Sun, Jun 23, 2013 - Page 3 News List

SERVICES PACT: Pact worries TCM sector

By Lin Hsiang-mei and Jason Pan  /  Staff reporter, with staff writer

Shop owners and suppliers in the traditional Chinese medicine (TCM) sector have said their businesses are under threat after the sector was included in the cross-strait service trade agreement, adding that “the government is killing Taiwanese industry.”

“Under this government’s policy, traditional Chinese medicine businesses will disappear,” said Chu Pu-lin (朱溥霖), chairman of the National Union of Chinese Medicine Associations of the ROC.

Traditional Chinese medicine is among the sectors to be opened up to Chinese investment in the cross-strait pact, which was signed in Shanghai on Friday.

Chu said that about 90 percent of the ingredients and materials used in traditional herbal medicine are imported from China.

“For Taiwan, we do not produce these materials, and for the finished products, we cannot sell them back to China. The terms of the agreement are very unequal,” he said.

“Once we open up our market, Chinese companies can control the supplies at source. They also have much lower costs for labor, marketing and other overheads than Taiwanese firms. Once the market is opened up, there will be a price war,” he added.

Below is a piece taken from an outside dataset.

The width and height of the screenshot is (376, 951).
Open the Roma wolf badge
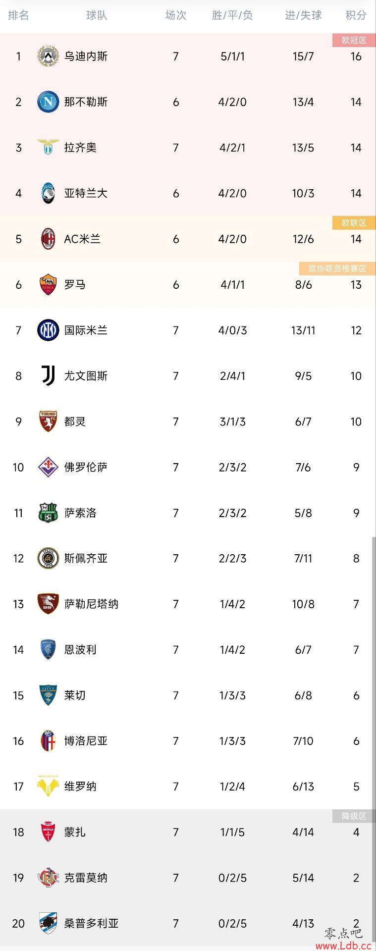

Chu said that some Chinese firms currently sell their products through Taiwanese retailers, but under the cross-strait agreement, they will be able to make direct sales in Taiwan

“Chinese companies are close to their suppliers, and they have lower labor costs. Their overall prices will be cheaper than those of Taiwanese firms,” he added.

“The government is forcing Taiwanese traditional Chinese medicine companies to hand over this business to China,” Chu said. “Our government is supposed to help Taiwanese companies do business, but instead, they are trying to kill us off.”

Chu said the government had consulted with local TCM companies regarding the agreement and had encountered widespread opposition to inclusion in the pact.

“It seems the government did not care for our objections, and it did not explain contents of the agreement to us. Now the industry will have a hard time to adjust,” he said.